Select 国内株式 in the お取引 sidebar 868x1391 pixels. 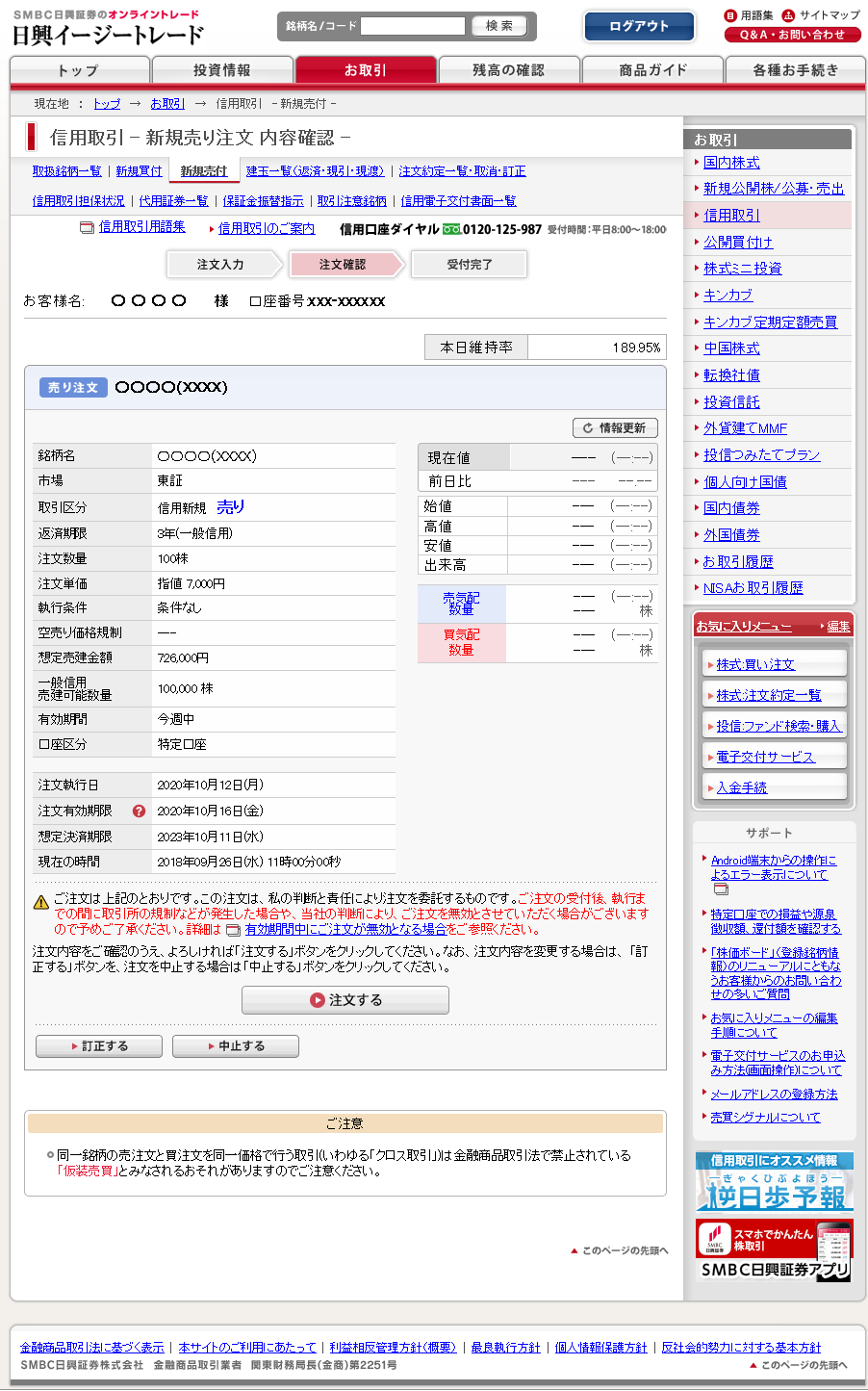pyautogui.click(x=731, y=163)
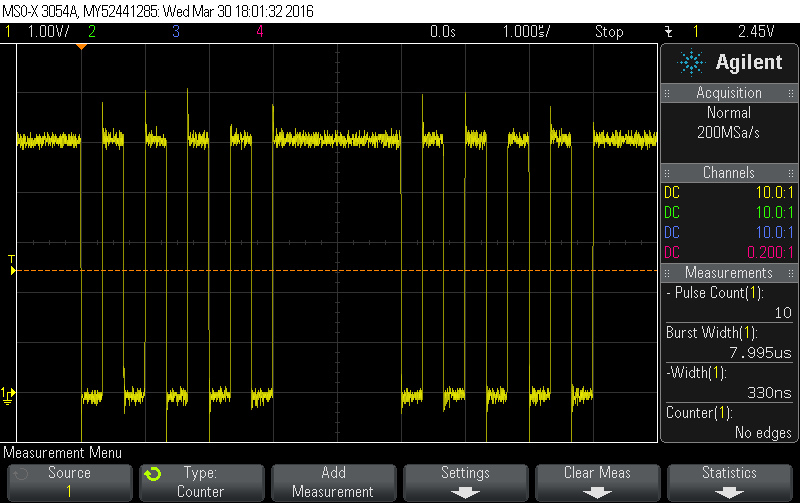
Task: Select the Source 1 softkey
Action: click(x=69, y=482)
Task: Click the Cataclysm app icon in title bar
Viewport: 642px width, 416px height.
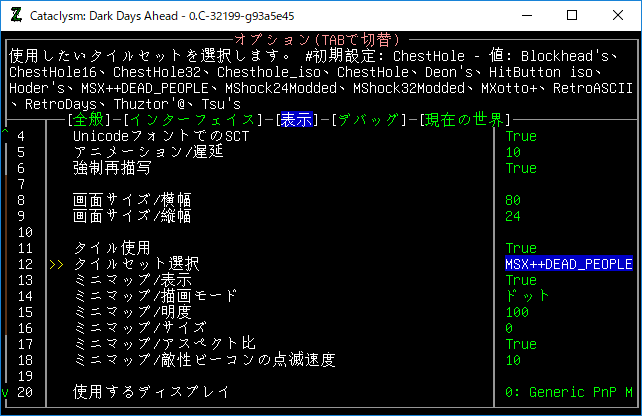Action: pos(17,16)
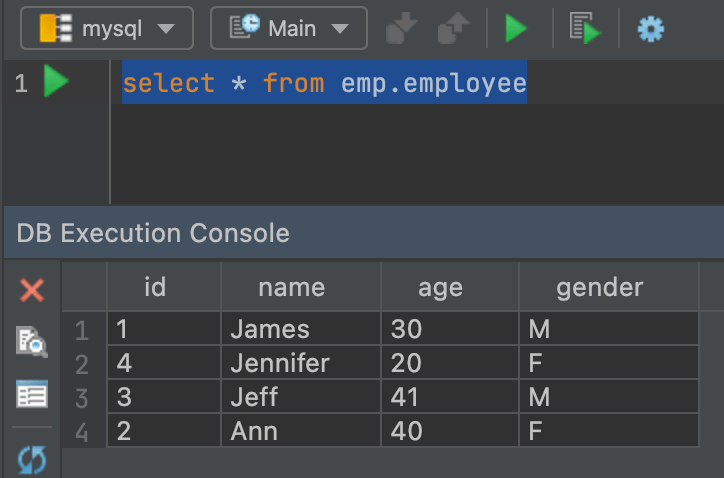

------------------------------------------------------------------------

→ Task directions: The expected answer is the line with "Task: Click the" followed by every remaining line of the listing, each restated exactly, with all pictures dropped.

→ Result of the exercise:
Task: Click the Cataclysm app icon in title bar
Viewport: 642px width, 416px height.
Action: pos(17,16)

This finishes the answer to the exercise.